Ontario MPP
- In office 1919–1923
- Preceded by: Robert Austin Shearer
- Succeeded by: John Colborne Milligan
- Constituency: Stormont

Personal details
- Born: July 2, 1871 Cornwall Township, Ontario
- Died: July 7, 1931 (aged 60)
- Party: Liberal
- Spouse: Bertha Sullivan ​(m. 1891)​
- Occupation: Farmer

= James William McLeod =

Canadian politician

James William McLeod (July 2, 1871 - July 7, 1931) was an Ontario farmer and political figure. He represented Stormont in the Legislative Assembly of Ontario as a Liberal member from 1919 to 1923.

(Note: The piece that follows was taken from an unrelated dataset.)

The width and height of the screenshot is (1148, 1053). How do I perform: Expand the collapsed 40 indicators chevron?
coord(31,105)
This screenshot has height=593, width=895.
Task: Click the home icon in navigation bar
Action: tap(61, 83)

He was born in Cornwall Township, Ontario, the son of James McLeod, and educated in Cornwall and Kingston. He worked as a contractor during the construction of the Cornwall Canal and went on to do railway construction in the southern United States. He returned to Cornwall, where he worked as a salesman for the Cornwall Cheese and Butter Board, later serving as secretary-treasurer. McLeod married Bertha Sullivan. He served as reeve for the township and then was township clerk and treasurer from 1915 until his death in 1931. He was an unsuccessful candidate for a seat in the provincial assembly in 1916. McLeod also served as president of the Stormont Lacrosse League.